Shellshock dubbio

@Alien_X, controlla tu stesso:

apt-get changelog bash

questi gli ultimi due aggiornamenti:

bash (4.3-7ubuntu1.3) trusty-security; urgency=medium

  * Updated debian/patches/CVE-2014-7169.diff to also patch y.tab.c in
    case it doesn't get regenerated when built (LP: #1374207)
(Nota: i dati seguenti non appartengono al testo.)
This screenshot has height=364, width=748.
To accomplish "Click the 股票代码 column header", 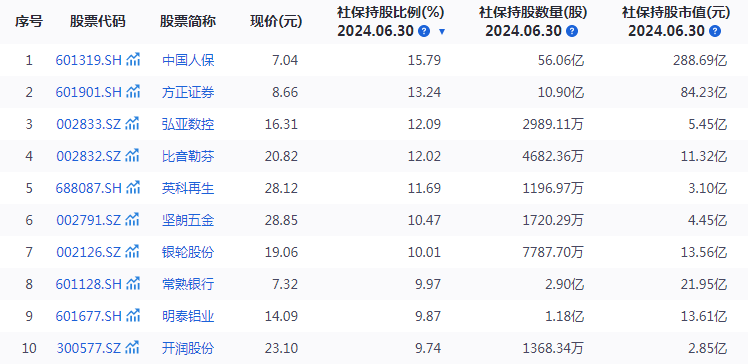I will click(x=98, y=21).
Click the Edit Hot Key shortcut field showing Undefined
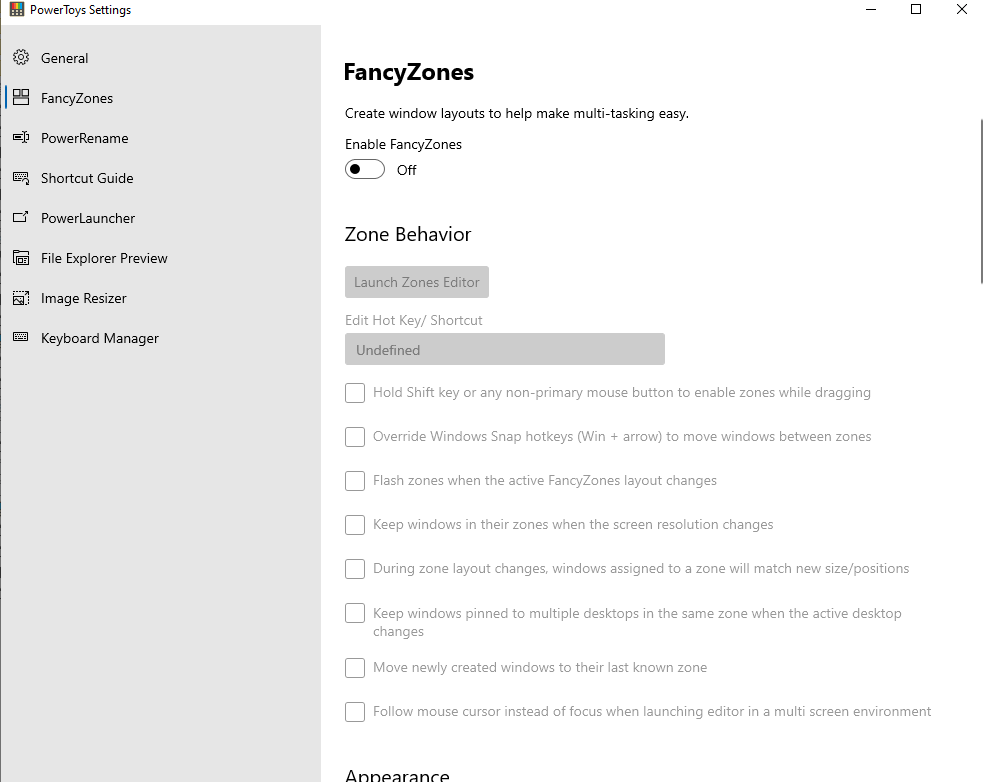The height and width of the screenshot is (782, 984). [x=504, y=349]
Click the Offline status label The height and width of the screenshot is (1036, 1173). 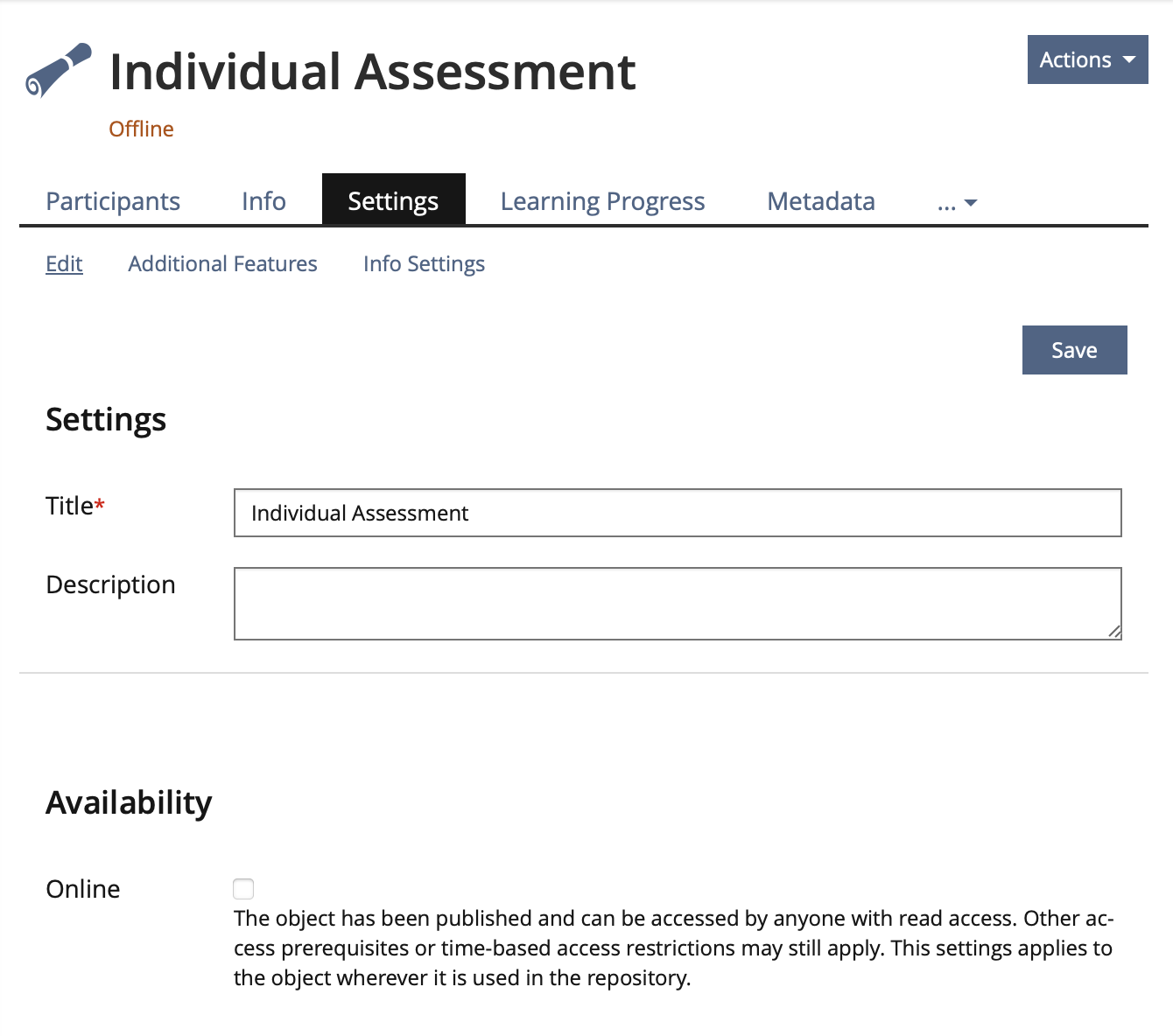tap(141, 129)
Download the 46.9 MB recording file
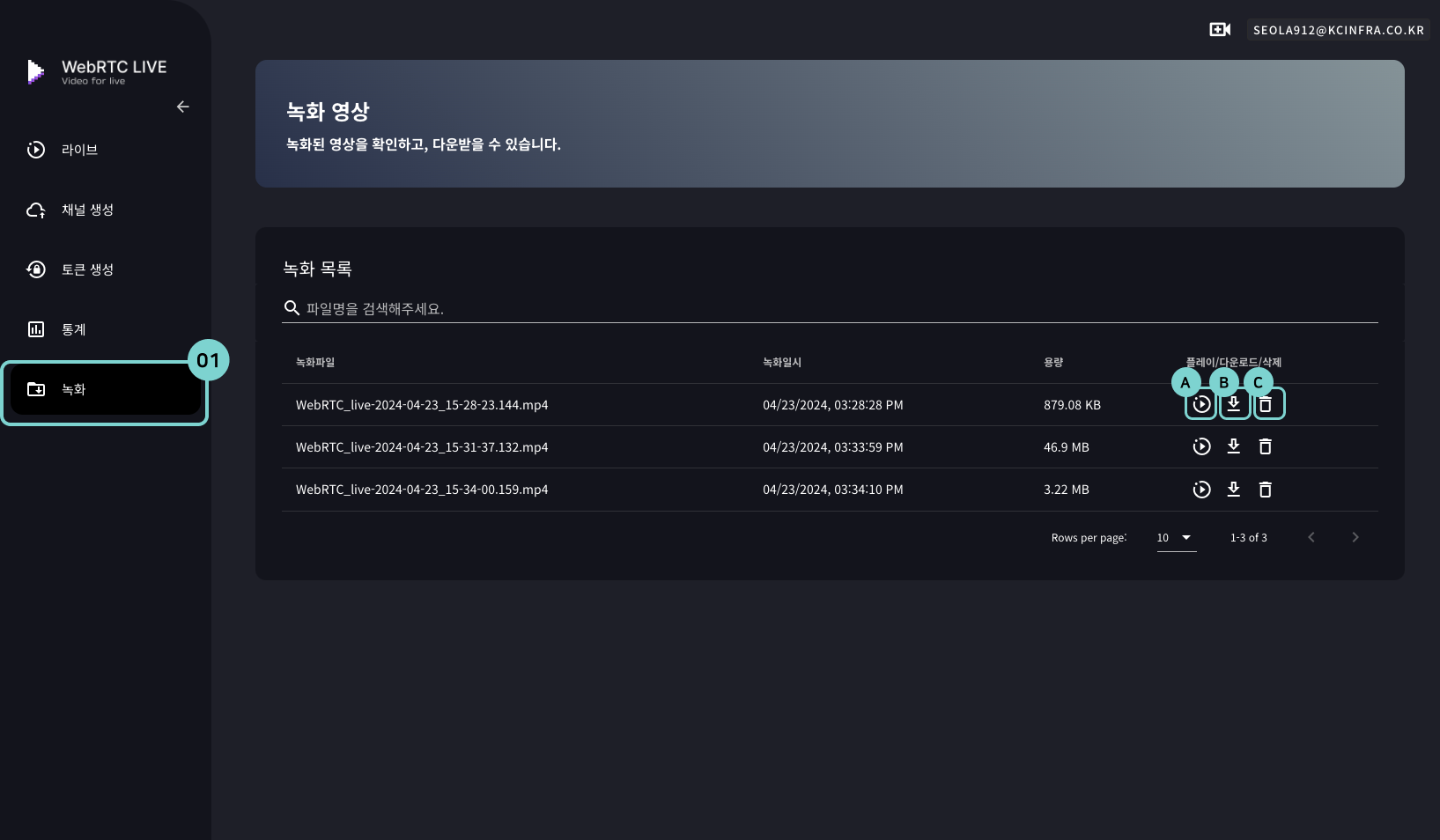This screenshot has width=1440, height=840. [x=1234, y=446]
 -- Marc Deslauriers <marc.deslauriers@ubuntu.com>  Thu, 25 Sep 2014 21:20:03 -0400

bash (4.3-7ubuntu1.2) trusty-security; urgency=medium

  * SECURITY UPDATE: incomplete fix for CVE-2014-6271
    - debian/patches/CVE-2014-7169.diff: fix logic in parse.y.
    - CVE-2014-7169

 -- Marc Deslauriers <marc.deslauriers@ubuntu.com>  Thu, 25 Sep 2014 02:06:49 -0400

L'ultimo non è di sicurezza, il penultimo invece fa riferimento a CVE-2014-6271, e una rapida ricerca in rete fornisce come primo risultato http://web.nvd.nist.gov/view/vuln/detail?vulnId=CVE-2014-6271

Vulnerability Summary for CVE-2014-6271
Original release date: 09/24/2014
Last revised: 09/26/2014
Source: US-CERT/NIST
Overview
GNU Bash through 4.3 processes trailing strings after function definitions in the values of environment variables, which allows remote attackers to execute arbitrary code via a crafted environment, as demonstrated by vectors involving the ForceCommand feature in OpenSSH sshd, the mod_cgi and mod_cgid modules in the Apache HTTP Server, scripts executed by unspecified DHCP clients, and other situations in which setting the environment occurs across a privilege boundary from Bash execution, aka "ShellShock." NOTE: the original fix for this issue was incorrect; CVE-2014-7169 has been assigned to cover the vulnerability that is still present after the incorrect fix.

Quindi non questo, ma il precedente aggiornamento aveva affrontato il problema.